Passage Block Start

Luo et al. (2025) Assessing uncertainties in modeling the climate of the Siberian frozen soils by contrasting CMIP6 and LS3MIP
Identification
- Journal: The cryosphere
- Year: 2025
- Date: 2025-12-05
- Authors: Zhicheng Luo, Danny Risto, Bodo Ahrens
- DOI: 10.5194/tc-19-6547-2025
Research Groups
- Institute for Atmospheric and Environmental Sciences, Goethe University Frankfurt, Frankfurt a.M., Germany
Short Summary
This study quantifies the contributions of land surface parameterization and atmospheric forcing to discrepancies in frozen soil simulations in Siberia by contrasting CMIP6 and LS3MIP models. It finds that land-only models (LS3MIP) exhibit larger biases and spread in frozen soil temperatures than coupled models (CMIP6), indicating significant error compensation in coupled systems and underscoring the need for improved snow insulation and soil hydrothermal dynamics in land surface models.
Objective
- To quantify the contributions of land surface parameterization schemes and atmospheric forcing to discrepancies in modeling the climate of Siberian frozen soils.
- To analyze biases and uncertainties in frozen soil regions by comparing CMIP6 (coupled) and LS3MIP (land-only) historical climate simulations.
- To explore inter-model variations within LS3MIP and assess how specific structural features (e.g., bottom boundary conditions, snow thermal conductivity parameterizations) relate to model performance in frozen soil regions.
Study Configuration
- Spatial Scale: Siberia, focusing on 152 observational sites (excluding sites west of 60° E, east of 120° E, and south of 45° N to target colder regions).
- Temporal Scale: 30-year period from 1985 to 2014, using monthly averaged data.

Passage Block End

## [Job a]
In the entries, update the lines from the one with "Identify the location of x-tick-label: 0.8." up to and including the one with "The image size is (500, 500)." by changing "Identify the location of" to "Give the position of". Leave everything else unchanged and return only those lines.
The study summary and the entries that follow it have no connection to each other.

Supplied entries Block Start

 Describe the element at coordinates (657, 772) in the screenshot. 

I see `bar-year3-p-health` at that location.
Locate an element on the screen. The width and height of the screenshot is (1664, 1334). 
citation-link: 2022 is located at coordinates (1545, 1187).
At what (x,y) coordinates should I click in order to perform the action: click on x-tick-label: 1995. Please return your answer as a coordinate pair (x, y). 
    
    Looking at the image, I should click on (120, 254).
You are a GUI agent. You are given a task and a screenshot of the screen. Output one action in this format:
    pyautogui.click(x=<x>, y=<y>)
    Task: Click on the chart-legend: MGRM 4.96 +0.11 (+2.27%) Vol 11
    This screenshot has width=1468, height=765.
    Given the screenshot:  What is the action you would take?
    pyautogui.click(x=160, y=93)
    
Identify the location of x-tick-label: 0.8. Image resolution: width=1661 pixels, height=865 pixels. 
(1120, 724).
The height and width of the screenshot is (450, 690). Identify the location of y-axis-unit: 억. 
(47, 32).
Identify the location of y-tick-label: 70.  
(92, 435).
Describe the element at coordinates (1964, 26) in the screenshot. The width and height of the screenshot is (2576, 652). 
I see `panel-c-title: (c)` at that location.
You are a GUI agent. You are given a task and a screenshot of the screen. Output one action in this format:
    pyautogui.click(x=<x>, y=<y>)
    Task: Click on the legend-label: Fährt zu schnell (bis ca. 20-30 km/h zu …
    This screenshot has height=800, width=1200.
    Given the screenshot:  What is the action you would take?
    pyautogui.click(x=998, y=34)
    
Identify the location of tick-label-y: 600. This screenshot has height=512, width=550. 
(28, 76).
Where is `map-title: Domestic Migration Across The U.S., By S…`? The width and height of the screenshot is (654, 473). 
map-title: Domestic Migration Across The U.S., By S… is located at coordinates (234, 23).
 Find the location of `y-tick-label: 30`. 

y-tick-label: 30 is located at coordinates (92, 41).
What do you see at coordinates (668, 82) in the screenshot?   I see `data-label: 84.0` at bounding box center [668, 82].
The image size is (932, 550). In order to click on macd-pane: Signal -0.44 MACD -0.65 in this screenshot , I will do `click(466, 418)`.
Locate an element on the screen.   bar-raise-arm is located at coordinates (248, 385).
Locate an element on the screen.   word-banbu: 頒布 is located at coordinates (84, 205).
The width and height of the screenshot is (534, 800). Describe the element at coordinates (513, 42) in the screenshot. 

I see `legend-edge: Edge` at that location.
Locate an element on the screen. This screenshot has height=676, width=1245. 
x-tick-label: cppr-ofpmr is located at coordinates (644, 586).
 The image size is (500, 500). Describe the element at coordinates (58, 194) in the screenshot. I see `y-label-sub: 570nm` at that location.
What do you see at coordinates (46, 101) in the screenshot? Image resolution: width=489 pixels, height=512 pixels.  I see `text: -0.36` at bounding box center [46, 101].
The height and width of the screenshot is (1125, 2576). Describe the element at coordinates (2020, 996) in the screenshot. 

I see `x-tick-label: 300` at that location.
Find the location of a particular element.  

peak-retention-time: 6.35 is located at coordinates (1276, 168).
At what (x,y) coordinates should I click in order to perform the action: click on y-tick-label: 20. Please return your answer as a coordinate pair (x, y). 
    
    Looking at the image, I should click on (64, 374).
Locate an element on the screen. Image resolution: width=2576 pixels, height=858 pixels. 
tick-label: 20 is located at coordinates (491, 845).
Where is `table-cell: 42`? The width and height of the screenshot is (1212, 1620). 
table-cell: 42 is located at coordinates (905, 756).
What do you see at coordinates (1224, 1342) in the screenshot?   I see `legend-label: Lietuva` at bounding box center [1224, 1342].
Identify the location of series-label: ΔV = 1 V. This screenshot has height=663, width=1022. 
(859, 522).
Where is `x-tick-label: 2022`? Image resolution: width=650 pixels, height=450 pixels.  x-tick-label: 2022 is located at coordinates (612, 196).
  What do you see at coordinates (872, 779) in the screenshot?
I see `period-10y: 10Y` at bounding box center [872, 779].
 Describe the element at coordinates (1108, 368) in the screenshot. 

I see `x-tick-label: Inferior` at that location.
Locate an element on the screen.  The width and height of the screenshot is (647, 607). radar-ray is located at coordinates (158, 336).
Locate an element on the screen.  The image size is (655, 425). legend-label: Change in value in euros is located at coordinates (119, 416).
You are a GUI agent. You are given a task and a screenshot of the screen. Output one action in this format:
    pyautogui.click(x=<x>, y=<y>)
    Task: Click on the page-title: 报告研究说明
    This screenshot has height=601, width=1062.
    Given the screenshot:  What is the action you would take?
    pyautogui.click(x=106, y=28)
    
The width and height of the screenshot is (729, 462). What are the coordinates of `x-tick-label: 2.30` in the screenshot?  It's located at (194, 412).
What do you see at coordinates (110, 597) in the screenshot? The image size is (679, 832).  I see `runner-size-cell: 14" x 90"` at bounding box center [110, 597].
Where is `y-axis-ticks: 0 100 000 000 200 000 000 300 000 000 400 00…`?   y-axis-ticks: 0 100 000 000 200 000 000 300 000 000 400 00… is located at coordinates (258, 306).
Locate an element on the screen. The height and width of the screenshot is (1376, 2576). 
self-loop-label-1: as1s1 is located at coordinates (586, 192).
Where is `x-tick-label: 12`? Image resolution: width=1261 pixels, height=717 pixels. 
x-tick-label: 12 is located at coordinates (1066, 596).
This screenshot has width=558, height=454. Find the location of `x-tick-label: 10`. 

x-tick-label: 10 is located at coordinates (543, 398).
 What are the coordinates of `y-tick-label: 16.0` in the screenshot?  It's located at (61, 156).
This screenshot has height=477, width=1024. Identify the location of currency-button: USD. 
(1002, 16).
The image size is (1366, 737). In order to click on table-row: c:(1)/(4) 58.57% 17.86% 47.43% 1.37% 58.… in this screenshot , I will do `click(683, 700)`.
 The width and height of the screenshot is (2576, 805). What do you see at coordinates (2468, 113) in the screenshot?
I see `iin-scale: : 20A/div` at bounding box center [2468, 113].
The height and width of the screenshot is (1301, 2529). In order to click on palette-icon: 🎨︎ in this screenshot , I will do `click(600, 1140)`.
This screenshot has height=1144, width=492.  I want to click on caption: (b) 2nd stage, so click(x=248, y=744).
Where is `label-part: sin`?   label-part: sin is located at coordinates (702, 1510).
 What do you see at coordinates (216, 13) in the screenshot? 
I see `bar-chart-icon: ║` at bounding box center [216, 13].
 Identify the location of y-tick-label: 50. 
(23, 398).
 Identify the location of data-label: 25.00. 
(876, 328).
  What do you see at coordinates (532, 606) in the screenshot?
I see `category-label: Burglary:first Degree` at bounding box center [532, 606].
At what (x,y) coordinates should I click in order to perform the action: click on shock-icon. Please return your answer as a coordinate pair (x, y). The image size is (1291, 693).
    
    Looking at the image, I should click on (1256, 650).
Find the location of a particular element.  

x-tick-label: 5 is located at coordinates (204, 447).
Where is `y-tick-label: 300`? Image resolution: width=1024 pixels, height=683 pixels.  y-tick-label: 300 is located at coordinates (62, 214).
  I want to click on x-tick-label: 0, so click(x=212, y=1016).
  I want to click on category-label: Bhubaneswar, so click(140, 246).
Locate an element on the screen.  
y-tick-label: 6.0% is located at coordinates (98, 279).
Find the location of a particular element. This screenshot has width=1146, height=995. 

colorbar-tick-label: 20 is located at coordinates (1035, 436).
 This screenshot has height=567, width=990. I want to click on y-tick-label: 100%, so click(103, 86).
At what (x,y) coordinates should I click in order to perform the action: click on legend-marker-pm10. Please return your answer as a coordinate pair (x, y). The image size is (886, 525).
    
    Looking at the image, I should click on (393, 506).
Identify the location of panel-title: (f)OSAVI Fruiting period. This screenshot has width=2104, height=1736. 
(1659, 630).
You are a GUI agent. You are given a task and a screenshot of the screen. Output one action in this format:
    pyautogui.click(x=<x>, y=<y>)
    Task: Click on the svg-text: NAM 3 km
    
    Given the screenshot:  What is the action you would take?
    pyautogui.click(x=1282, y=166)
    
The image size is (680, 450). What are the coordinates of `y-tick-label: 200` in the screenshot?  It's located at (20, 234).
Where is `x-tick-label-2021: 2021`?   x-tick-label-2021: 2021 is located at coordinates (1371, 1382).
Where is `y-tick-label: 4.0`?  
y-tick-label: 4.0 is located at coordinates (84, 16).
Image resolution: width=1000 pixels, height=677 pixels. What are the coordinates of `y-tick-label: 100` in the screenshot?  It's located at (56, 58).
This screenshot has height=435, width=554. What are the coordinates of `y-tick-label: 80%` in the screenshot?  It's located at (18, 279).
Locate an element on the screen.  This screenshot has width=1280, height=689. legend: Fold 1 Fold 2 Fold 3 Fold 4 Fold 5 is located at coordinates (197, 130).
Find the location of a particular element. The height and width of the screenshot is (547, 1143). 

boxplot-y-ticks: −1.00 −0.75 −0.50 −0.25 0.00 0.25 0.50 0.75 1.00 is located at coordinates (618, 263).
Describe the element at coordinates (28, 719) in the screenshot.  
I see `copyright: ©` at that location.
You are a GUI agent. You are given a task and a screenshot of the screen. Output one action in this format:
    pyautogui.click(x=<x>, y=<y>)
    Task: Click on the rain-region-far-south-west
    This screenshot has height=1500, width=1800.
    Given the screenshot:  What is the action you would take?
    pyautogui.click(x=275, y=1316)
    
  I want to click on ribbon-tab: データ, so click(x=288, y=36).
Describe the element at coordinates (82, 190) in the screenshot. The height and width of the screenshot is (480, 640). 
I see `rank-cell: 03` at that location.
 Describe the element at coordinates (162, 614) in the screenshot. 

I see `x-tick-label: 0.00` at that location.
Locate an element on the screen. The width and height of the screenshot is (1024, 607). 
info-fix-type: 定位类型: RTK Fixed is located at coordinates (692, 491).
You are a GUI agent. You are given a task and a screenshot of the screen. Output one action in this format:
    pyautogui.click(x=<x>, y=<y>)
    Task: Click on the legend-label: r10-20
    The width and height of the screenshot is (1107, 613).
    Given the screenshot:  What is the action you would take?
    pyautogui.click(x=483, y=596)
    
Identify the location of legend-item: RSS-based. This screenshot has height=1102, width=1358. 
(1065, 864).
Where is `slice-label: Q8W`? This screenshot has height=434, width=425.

Supplied entries Block End

## [Job b]
Write out the full study summary again, word for word.

## [Problem solution a]
Give the position of x-tick-label: 0.8. Image resolution: width=1661 pixels, height=865 pixels. 
(1120, 724).
The height and width of the screenshot is (450, 690). Give the position of y-axis-unit: 억. 
(47, 32).
Give the position of y-tick-label: 70.  
(92, 435).
Describe the element at coordinates (1964, 26) in the screenshot. The width and height of the screenshot is (2576, 652). 
I see `panel-c-title: (c)` at that location.
You are a GUI agent. You are given a task and a screenshot of the screen. Output one action in this format:
    pyautogui.click(x=<x>, y=<y>)
    Task: Click on the legend-label: Fährt zu schnell (bis ca. 20-30 km/h zu …
    This screenshot has height=800, width=1200.
    Given the screenshot:  What is the action you would take?
    pyautogui.click(x=998, y=34)
    
Give the position of tick-label-y: 600. This screenshot has height=512, width=550. 
(28, 76).
Where is `map-title: Domestic Migration Across The U.S., By S…`? The width and height of the screenshot is (654, 473). 
map-title: Domestic Migration Across The U.S., By S… is located at coordinates (234, 23).
 Find the location of `y-tick-label: 30`. 

y-tick-label: 30 is located at coordinates (92, 41).
What do you see at coordinates (668, 82) in the screenshot?   I see `data-label: 84.0` at bounding box center [668, 82].
The image size is (932, 550). In order to click on macd-pane: Signal -0.44 MACD -0.65 in this screenshot , I will do `click(466, 418)`.
Locate an element on the screen.   bar-raise-arm is located at coordinates (248, 385).
Locate an element on the screen.   word-banbu: 頒布 is located at coordinates (84, 205).
The width and height of the screenshot is (534, 800). Describe the element at coordinates (513, 42) in the screenshot. 

I see `legend-edge: Edge` at that location.
Locate an element on the screen. This screenshot has height=676, width=1245. 
x-tick-label: cppr-ofpmr is located at coordinates (644, 586).
 The image size is (500, 500). Describe the element at coordinates (58, 194) in the screenshot. I see `y-label-sub: 570nm` at that location.

## [Problem solution b]
Luo et al. (2025) Assessing uncertainties in modeling the climate of the Siberian frozen soils by contrasting CMIP6 and LS3MIP
Identification
- Journal: The cryosphere
- Year: 2025
- Date: 2025-12-05
- Authors: Zhicheng Luo, Danny Risto, Bodo Ahrens
- DOI: 10.5194/tc-19-6547-2025
Research Groups
- Institute for Atmospheric and Environmental Sciences, Goethe University Frankfurt, Frankfurt a.M., Germany
Short Summary
This study quantifies the contributions of land surface parameterization and atmospheric forcing to discrepancies in frozen soil simulations in Siberia by contrasting CMIP6 and LS3MIP models. It finds that land-only models (LS3MIP) exhibit larger biases and spread in frozen soil temperatures than coupled models (CMIP6), indicating significant error compensation in coupled systems and underscoring the need for improved snow insulation and soil hydrothermal dynamics in land surface models.
Objective
- To quantify the contributions of land surface parameterization schemes and atmospheric forcing to discrepancies in modeling the climate of Siberian frozen soils.
- To analyze biases and uncertainties in frozen soil regions by comparing CMIP6 (coupled) and LS3MIP (land-only) historical climate simulations.
- To explore inter-model variations within LS3MIP and assess how specific structural features (e.g., bottom boundary conditions, snow thermal conductivity parameterizations) relate to model performance in frozen soil regions.
Study Configuration
- Spatial Scale: Siberia, focusing on 152 observational sites (excluding sites west of 60° E, east of 120° E, and south of 45° N to target colder regions).
- Temporal Scale: 30-year period from 1985 to 2014, using monthly averaged data.